Obama leads Romney 45 to 43 percent in Florida and 45 to 39 percent in Ohio, the poll results show. The good news out of the survey for Romney was a substantial lead among registered voters who described themselves as “very” or “extremely” interested in the election. Romney topped Obama 52 to 41 percent with Florida voters who said they are “extremely” interested in the election and beat him 47 to 43 percent with those voters in Ohio.
Four years ago, Obama won Florida over Republican John McCain by less than 3 percentage points and he prevailed over McCain in Ohio by less than 4 points.
The Fox News poll also revealed that Obama’s support is largely affirmative, while Romney’s is mainly a reaction against Obama. In Ohio, 63 percent of those backing the former Massachusetts governor said they would be voting “against” Obama rather than “for” Romney (29 percent). The opposite was true for Obama. Of those backing the president, 71 percent said they would be mainly voting “for” him rather than “against” Romney (22 percent).

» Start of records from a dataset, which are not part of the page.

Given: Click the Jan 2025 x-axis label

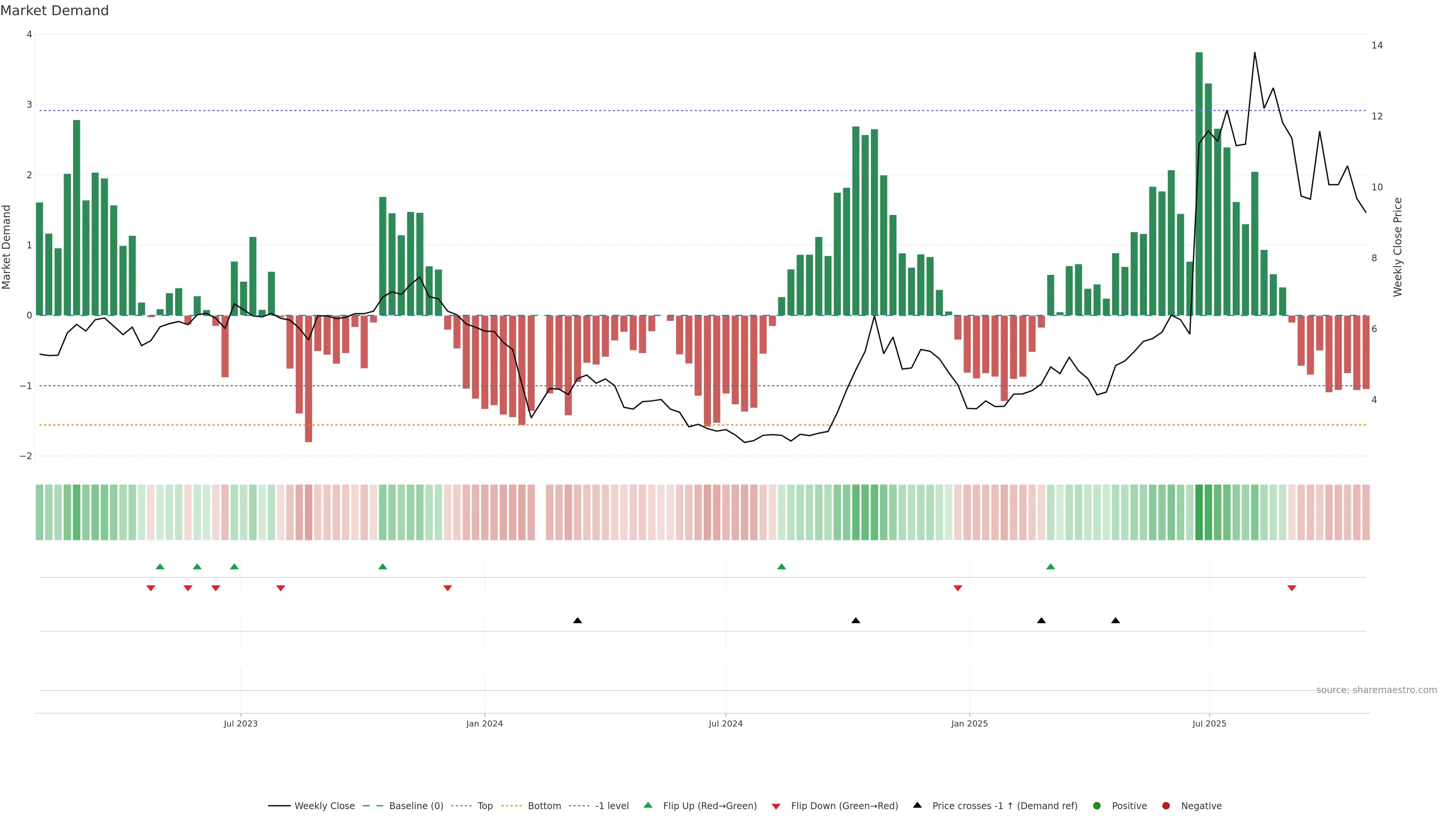Looking at the screenshot, I should pos(970,723).
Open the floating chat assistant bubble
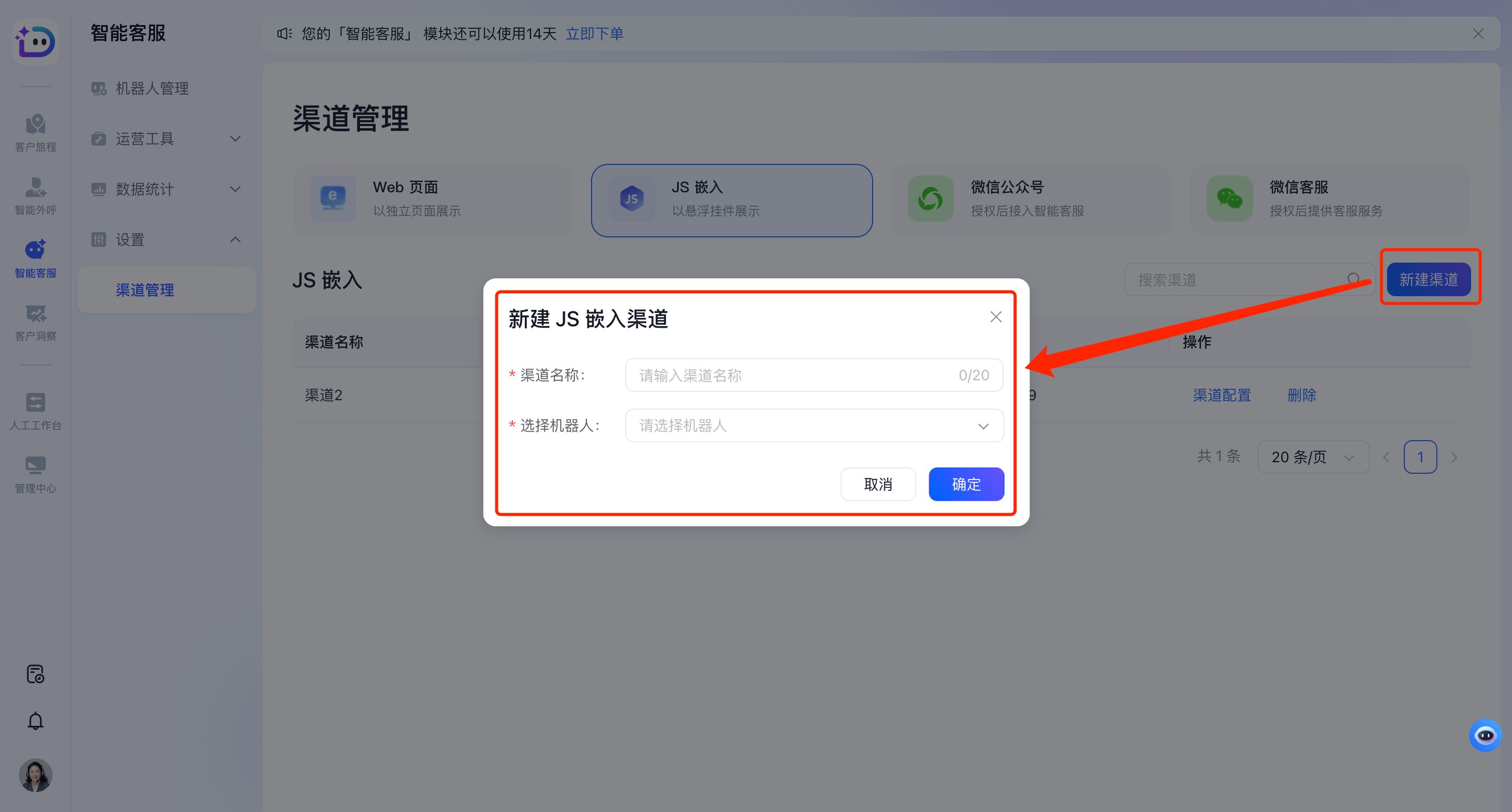Screen dimensions: 1512x812 (x=1485, y=735)
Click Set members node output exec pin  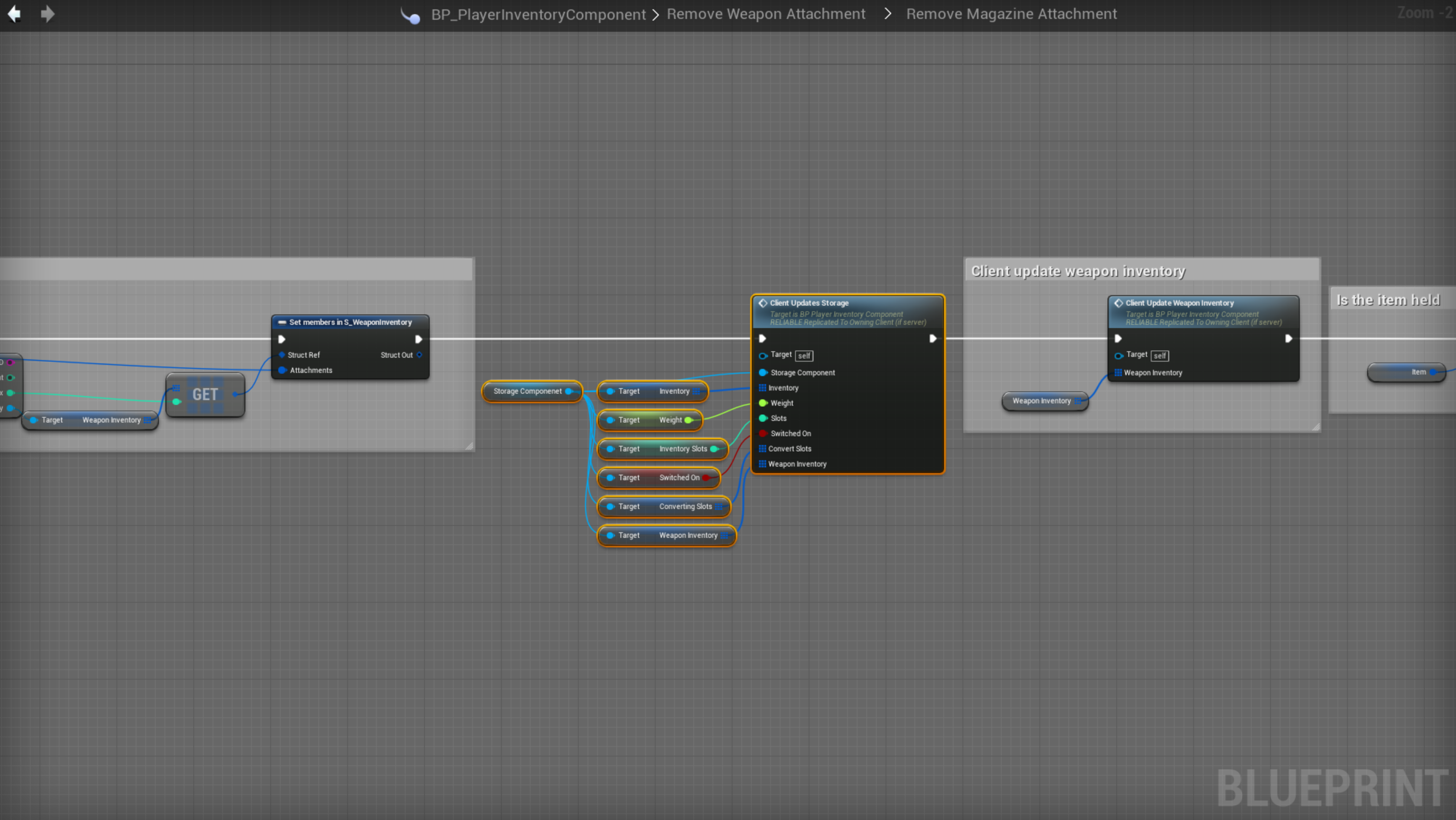pos(418,339)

The same trend held in Florida. By 75-15 percent, Obama backers said they would vote “for” him rather than “against” Romney, while Romney supporters said they would vote “against” Obama (52 percent) rather than “for” Romney (32 percent).
In both states, the potential choice of a popular favorite son for the vice presidential spot did little to alter the outcome, according to the poll. If Sen. Marco Rubio of Florida were to be added to the Republican ticket, it would get 44 percent of the vote compared to 45 percent for an Obama-Biden ticket. If Sen. Rob Portman of Ohio was the GOP veep choice, Republicans would still lose the state by 6 percentage points (46-40 percent).
The statewide Florida poll was conducted from April 15 to 17 with 757 randomly-chosen registered voters and had a margin of sampling error of plus or minus 4 percentage points. The statewide Ohio poll was based on interviews with 606 registered voters from April 15 to 17, and had a margin of sampling error of plus or minus 4 percentage points.